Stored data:
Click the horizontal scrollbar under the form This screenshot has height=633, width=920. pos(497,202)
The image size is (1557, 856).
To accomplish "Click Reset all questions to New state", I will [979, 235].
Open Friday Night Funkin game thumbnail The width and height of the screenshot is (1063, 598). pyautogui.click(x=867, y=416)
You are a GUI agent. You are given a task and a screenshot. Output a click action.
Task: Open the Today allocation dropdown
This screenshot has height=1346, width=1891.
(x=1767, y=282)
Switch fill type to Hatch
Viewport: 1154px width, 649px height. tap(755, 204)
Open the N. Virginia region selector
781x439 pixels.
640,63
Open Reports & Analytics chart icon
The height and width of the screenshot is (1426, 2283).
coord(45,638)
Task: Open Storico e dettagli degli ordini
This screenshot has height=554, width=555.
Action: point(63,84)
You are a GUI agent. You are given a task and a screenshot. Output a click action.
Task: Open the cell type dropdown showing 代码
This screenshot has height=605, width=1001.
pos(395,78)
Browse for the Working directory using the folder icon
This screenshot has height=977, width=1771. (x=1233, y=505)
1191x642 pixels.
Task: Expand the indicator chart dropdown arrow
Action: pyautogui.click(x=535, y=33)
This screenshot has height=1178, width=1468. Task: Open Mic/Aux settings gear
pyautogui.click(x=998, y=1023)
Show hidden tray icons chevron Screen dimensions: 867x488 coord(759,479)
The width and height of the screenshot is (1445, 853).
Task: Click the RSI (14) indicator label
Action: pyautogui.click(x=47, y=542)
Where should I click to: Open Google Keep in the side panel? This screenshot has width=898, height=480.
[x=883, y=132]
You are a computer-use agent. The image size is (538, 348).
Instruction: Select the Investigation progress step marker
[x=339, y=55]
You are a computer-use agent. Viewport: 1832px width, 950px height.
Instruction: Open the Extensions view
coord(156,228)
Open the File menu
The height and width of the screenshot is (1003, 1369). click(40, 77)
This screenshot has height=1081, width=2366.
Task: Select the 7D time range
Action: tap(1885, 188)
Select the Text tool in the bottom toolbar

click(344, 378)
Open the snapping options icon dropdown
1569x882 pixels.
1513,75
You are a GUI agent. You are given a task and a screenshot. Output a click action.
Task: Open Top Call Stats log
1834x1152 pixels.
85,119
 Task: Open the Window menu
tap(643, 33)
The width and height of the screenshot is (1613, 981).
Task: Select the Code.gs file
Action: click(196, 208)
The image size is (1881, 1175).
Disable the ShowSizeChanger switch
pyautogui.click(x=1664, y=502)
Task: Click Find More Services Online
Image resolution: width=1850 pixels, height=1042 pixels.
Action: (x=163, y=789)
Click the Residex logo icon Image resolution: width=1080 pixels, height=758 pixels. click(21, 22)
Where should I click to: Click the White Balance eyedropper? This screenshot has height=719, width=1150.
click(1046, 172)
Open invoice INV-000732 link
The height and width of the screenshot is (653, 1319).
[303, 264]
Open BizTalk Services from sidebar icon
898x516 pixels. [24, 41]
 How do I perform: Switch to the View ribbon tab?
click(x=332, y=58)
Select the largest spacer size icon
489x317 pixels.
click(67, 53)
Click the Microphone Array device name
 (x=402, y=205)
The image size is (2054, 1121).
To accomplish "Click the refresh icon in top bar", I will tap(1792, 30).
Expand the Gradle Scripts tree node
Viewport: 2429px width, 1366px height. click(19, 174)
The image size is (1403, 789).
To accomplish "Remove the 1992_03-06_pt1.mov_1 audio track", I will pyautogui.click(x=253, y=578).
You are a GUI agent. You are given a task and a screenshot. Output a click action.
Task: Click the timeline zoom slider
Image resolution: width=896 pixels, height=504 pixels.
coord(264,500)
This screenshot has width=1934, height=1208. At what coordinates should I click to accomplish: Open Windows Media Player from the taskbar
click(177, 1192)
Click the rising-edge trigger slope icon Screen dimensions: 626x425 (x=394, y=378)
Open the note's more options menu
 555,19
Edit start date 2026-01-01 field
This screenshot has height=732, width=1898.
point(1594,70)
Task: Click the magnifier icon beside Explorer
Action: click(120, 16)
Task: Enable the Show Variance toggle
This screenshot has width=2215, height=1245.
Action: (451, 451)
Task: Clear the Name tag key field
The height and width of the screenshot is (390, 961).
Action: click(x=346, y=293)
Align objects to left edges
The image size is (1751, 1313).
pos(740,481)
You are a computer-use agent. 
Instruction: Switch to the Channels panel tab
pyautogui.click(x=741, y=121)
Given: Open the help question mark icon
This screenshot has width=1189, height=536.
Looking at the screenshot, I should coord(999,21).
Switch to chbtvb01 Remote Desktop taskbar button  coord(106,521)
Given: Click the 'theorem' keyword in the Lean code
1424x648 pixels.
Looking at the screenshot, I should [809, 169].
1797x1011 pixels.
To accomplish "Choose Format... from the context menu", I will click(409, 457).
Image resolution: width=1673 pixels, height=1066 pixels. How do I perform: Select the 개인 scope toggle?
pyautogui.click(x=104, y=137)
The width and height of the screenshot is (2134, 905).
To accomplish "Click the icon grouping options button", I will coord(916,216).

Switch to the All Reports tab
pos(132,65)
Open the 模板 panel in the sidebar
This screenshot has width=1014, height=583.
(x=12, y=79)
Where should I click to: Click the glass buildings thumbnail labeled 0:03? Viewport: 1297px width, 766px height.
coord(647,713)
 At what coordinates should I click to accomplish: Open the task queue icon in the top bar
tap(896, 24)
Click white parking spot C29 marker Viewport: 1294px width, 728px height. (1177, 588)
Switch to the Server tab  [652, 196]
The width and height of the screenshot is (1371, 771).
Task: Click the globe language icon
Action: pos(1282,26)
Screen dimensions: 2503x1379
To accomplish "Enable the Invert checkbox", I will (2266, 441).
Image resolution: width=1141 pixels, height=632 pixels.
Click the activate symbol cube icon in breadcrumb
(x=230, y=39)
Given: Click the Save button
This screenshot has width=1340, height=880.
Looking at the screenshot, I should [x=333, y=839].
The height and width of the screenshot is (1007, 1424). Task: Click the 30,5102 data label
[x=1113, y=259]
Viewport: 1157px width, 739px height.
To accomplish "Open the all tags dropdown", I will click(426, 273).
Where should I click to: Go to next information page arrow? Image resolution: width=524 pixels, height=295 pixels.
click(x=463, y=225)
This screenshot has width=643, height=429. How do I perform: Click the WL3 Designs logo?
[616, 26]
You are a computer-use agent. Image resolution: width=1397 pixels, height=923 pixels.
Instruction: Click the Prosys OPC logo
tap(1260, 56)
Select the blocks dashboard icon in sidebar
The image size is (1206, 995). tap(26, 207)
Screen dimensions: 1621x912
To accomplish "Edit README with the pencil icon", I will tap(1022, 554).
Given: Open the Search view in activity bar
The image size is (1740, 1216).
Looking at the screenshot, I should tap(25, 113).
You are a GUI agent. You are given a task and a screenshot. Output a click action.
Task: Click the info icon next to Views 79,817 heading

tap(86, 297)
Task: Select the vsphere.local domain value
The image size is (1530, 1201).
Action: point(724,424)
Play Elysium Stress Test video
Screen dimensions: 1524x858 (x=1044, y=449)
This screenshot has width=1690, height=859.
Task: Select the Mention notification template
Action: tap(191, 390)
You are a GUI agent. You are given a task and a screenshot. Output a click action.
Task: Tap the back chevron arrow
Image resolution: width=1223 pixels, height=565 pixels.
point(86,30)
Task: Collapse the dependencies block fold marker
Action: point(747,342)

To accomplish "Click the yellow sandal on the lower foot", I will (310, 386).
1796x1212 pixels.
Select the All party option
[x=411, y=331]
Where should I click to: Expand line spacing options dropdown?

WHAT YOU NEED TO DO →
Repeat the data exactly as it was given above.

RESULT FOR THIS TASK →
Click the horizontal scrollbar under the form This screenshot has height=633, width=920. pos(497,202)
The image size is (1557, 856).
To accomplish "Click Reset all questions to New state", I will [979, 235].
Open Friday Night Funkin game thumbnail The width and height of the screenshot is (1063, 598). pyautogui.click(x=867, y=416)
You are a GUI agent. You are given a task and a screenshot. Output a click action.
Task: Open the Today allocation dropdown
This screenshot has height=1346, width=1891.
(x=1767, y=282)
Switch fill type to Hatch
Viewport: 1154px width, 649px height. tap(755, 204)
Open the N. Virginia region selector
781x439 pixels.
640,63
Open Reports & Analytics chart icon
The height and width of the screenshot is (1426, 2283).
coord(45,638)
Task: Open Storico e dettagli degli ordini
This screenshot has height=554, width=555.
Action: point(63,84)
You are a GUI agent. You are given a task and a screenshot. Output a click action.
Task: Open the cell type dropdown showing 代码
This screenshot has height=605, width=1001.
pos(395,78)
Browse for the Working directory using the folder icon
This screenshot has height=977, width=1771. (x=1233, y=505)
1191x642 pixels.
Task: Expand the indicator chart dropdown arrow
Action: pyautogui.click(x=535, y=33)
This screenshot has height=1178, width=1468. Task: Open Mic/Aux settings gear
pyautogui.click(x=998, y=1023)
Show hidden tray icons chevron Screen dimensions: 867x488 coord(759,479)
The width and height of the screenshot is (1445, 853).
Task: Click the RSI (14) indicator label
Action: pyautogui.click(x=47, y=542)
Where should I click to: Open Google Keep in the side panel? This screenshot has width=898, height=480.
[x=883, y=132]
You are a computer-use agent. The image size is (538, 348).
Instruction: Select the Investigation progress step marker
[x=339, y=55]
You are a computer-use agent. Viewport: 1832px width, 950px height.
Instruction: Open the Extensions view
coord(156,228)
Open the File menu
The height and width of the screenshot is (1003, 1369). click(40, 77)
This screenshot has height=1081, width=2366.
Task: Select the 7D time range
Action: tap(1885, 188)
Select the Text tool in the bottom toolbar

click(344, 378)
Open the snapping options icon dropdown
1569x882 pixels.
1513,75
You are a GUI agent. You are given a task and a screenshot. Output a click action.
Task: Open Top Call Stats log
1834x1152 pixels.
85,119
 Task: Open the Window menu
tap(643, 33)
The width and height of the screenshot is (1613, 981).
Task: Select the Code.gs file
Action: click(196, 208)
The image size is (1881, 1175).
Disable the ShowSizeChanger switch
pyautogui.click(x=1664, y=502)
Task: Click Find More Services Online
Image resolution: width=1850 pixels, height=1042 pixels.
Action: (x=163, y=789)
Click the Residex logo icon Image resolution: width=1080 pixels, height=758 pixels. click(21, 22)
Where should I click to: Click the White Balance eyedropper? This screenshot has height=719, width=1150.
click(1046, 172)
Open invoice INV-000732 link
The height and width of the screenshot is (653, 1319).
[303, 264]
Open BizTalk Services from sidebar icon
898x516 pixels. [24, 41]
 How do I perform: Switch to the View ribbon tab?
click(x=332, y=58)
Select the largest spacer size icon
489x317 pixels.
click(67, 53)
Click the Microphone Array device name
 (x=402, y=205)
The image size is (2054, 1121).
To accomplish "Click the refresh icon in top bar", I will tap(1792, 30).
Expand the Gradle Scripts tree node
Viewport: 2429px width, 1366px height. click(19, 174)
The image size is (1403, 789).
To accomplish "Remove the 1992_03-06_pt1.mov_1 audio track", I will pyautogui.click(x=253, y=578).
You are a GUI agent. You are given a task and a screenshot. Output a click action.
Task: Click the timeline zoom slider
Image resolution: width=896 pixels, height=504 pixels.
coord(264,500)
This screenshot has width=1934, height=1208. At what coordinates should I click to accomplish: Open Windows Media Player from the taskbar
click(177, 1192)
Click the rising-edge trigger slope icon Screen dimensions: 626x425 (x=394, y=378)
Open the note's more options menu
 555,19
Edit start date 2026-01-01 field
This screenshot has height=732, width=1898.
point(1594,70)
Task: Click the magnifier icon beside Explorer
Action: click(120, 16)
Task: Enable the Show Variance toggle
This screenshot has width=2215, height=1245.
Action: (451, 451)
Task: Clear the Name tag key field
The height and width of the screenshot is (390, 961).
Action: click(x=346, y=293)
Align objects to left edges
The image size is (1751, 1313).
pos(740,481)
You are a computer-use agent. 
Instruction: Switch to the Channels panel tab
pyautogui.click(x=741, y=121)
Given: Open the help question mark icon
This screenshot has width=1189, height=536.
Looking at the screenshot, I should coord(999,21).
Switch to chbtvb01 Remote Desktop taskbar button  coord(106,521)
Given: Click the 'theorem' keyword in the Lean code
1424x648 pixels.
Looking at the screenshot, I should [809, 169].
1797x1011 pixels.
To accomplish "Choose Format... from the context menu", I will click(409, 457).
Image resolution: width=1673 pixels, height=1066 pixels. How do I perform: Select the 개인 scope toggle?
pyautogui.click(x=104, y=137)
The width and height of the screenshot is (2134, 905).
To accomplish "Click the icon grouping options button", I will coord(916,216).

Switch to the All Reports tab
pos(132,65)
Open the 模板 panel in the sidebar
This screenshot has width=1014, height=583.
(x=12, y=79)
Where should I click to: Click the glass buildings thumbnail labeled 0:03? Viewport: 1297px width, 766px height.
coord(647,713)
 At what coordinates should I click to accomplish: Open the task queue icon in the top bar
tap(896, 24)
Click white parking spot C29 marker Viewport: 1294px width, 728px height. (1177, 588)
Switch to the Server tab  [652, 196]
The width and height of the screenshot is (1371, 771).
Task: Click the globe language icon
Action: pos(1282,26)
Screen dimensions: 2503x1379
To accomplish "Enable the Invert checkbox", I will (2266, 441).
Image resolution: width=1141 pixels, height=632 pixels.
Click the activate symbol cube icon in breadcrumb
(x=230, y=39)
Given: Click the Save button
This screenshot has width=1340, height=880.
Looking at the screenshot, I should [x=333, y=839].
The height and width of the screenshot is (1007, 1424). Task: Click the 30,5102 data label
[x=1113, y=259]
Viewport: 1157px width, 739px height.
To accomplish "Open the all tags dropdown", I will click(426, 273).
Where should I click to: Go to next information page arrow? Image resolution: width=524 pixels, height=295 pixels.
click(x=463, y=225)
This screenshot has width=643, height=429. How do I perform: Click the WL3 Designs logo?
[616, 26]
You are a computer-use agent. Image resolution: width=1397 pixels, height=923 pixels.
Instruction: Click the Prosys OPC logo
tap(1260, 56)
Select the blocks dashboard icon in sidebar
The image size is (1206, 995). tap(26, 207)
Screen dimensions: 1621x912
To accomplish "Edit README with the pencil icon", I will tap(1022, 554).
Given: Open the Search view in activity bar
The image size is (1740, 1216).
Looking at the screenshot, I should tap(25, 113).
You are a GUI agent. You are given a task and a screenshot. Output a click action.
Task: Click the info icon next to Views 79,817 heading

tap(86, 297)
Task: Select the vsphere.local domain value
The image size is (1530, 1201).
Action: point(724,424)
Play Elysium Stress Test video
Screen dimensions: 1524x858 (x=1044, y=449)
This screenshot has width=1690, height=859.
Task: Select the Mention notification template
Action: tap(191, 390)
You are a GUI agent. You are given a task and a screenshot. Output a click action.
Task: Tap the back chevron arrow
Image resolution: width=1223 pixels, height=565 pixels.
point(86,30)
Task: Collapse the dependencies block fold marker
Action: point(747,342)

To accomplish "Click the yellow sandal on the lower foot", I will (310, 386).
1796x1212 pixels.
Select the All party option
[x=411, y=331]
Where should I click to: Expand line spacing options dropdown?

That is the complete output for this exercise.